Coddington’s modeling was cut short by devastating car crash that took her five surgeries to recover from. “[You] gotta pick yourself up and make the most of it,” Grace said to the audience, and indeed she did. Drawing on her relationships with the top photographers of the time she was able to land a job at British Vogue until 1987 when she moved to New York to become Director at Calvin Klein and then a year later joined American Vogue the same day as its now Editor-in-Chef Anna Wintour. When asked last night to elaborate on her impact on Vogue, Coddington said in her characteristic wit and humor, "It's not always me. Usually Anna has all the ideas. I just interpret them and change them." The dynamic between Grace Coddington and Anna Wintour has been the source for much speculation in the media and was a major sub plot in The September Issue. Some say that Coddington “stole the movie” from Wintour, others that she came out as the protagonist and Wintour, unable to shed her “Ice Queen persona.” Having seen the film, it was quite obvious that the two don't function without the other and their working relationship is not for the outside world to understand, but rather appreciate the beauty that comes from their efforts.

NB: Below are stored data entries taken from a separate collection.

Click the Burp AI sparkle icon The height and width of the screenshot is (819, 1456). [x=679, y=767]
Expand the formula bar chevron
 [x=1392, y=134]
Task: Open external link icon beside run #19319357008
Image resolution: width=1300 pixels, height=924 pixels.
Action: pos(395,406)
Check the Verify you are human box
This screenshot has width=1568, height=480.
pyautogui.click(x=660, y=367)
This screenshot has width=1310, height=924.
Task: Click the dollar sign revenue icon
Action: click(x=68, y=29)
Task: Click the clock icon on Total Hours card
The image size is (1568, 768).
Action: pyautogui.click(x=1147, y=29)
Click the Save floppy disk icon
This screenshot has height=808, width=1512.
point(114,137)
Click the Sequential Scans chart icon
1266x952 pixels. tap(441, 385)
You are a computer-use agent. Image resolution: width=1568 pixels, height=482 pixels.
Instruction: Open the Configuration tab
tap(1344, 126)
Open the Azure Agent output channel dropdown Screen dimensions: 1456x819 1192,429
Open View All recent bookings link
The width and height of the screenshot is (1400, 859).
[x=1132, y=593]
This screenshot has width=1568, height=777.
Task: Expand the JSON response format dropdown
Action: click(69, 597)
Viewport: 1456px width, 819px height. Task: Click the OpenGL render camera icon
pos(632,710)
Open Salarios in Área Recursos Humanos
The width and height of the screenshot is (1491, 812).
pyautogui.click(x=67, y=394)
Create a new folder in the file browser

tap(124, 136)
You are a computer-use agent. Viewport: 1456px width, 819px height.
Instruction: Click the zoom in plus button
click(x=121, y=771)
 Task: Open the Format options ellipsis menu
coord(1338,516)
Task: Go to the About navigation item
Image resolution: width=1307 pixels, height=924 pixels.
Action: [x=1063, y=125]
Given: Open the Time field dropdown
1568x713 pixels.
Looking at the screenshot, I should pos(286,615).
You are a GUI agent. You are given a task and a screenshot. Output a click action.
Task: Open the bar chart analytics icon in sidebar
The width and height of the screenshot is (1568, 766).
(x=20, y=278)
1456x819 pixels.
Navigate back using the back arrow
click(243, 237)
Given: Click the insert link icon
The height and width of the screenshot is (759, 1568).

Fielden guided Grace through a pictorial of her favorite shoots and again touched upon the idea that when talking about Grace’s work you must also talk about the whimsical reversion to a childlike ideal of life she has. “I can’t take credit for this word,” Fielden said trying to sum up Coddington, “but, Romantic would be it.” She nodded gently, knowing that would be the word he chose, just as many before him have and many after will. Grace’s ideas come from the real world, which most may not always find to be romantic, but then again most are not Grace Coddington. She sees the beauty in the ugly and the right in the wrong and above all the humor in it all, which is why her shoots make us laugh, or smile, or dare I say, think.
When it was time for audience questions, one woman asked about the controversy with model’s weight, in specific reference to the Ralph Lauren model who was fired for being too “fat.”Coddington said, “…And you go to meetings to discuss it, and you think it's kind of futile, because it's such a big thing, and in the end, people are always asking for more and they're always asking for thinner."
I unknowingly asked the one question that Fielden was not allowed to, which was whether or not she felt that our Celebrity obsessed culture was good or not for fashion. Shoe designer Manolo Blahnik got a lot of press about his comment: "I hate celebrities. All those pointless girls — I won't name names, but you know who I mean. They are 'famous.' Ridiculous. I like women with style: Actresses like Uma Thurman, icons like Audrey Hepburn. I like women with style to wear my shoes." She ‘gracefully’ answered that she was simply “more comfortable working with models, but actresses are “not all together bad…”
After my evening with Grace Coddington it became clear to me that she is the grit that produces the glamour and powers towards innovation while never forgetting the past. Grace gives valuable lessons to all of us: always keep your dreams close to your heart, always keep your eyes open and never lose yourself.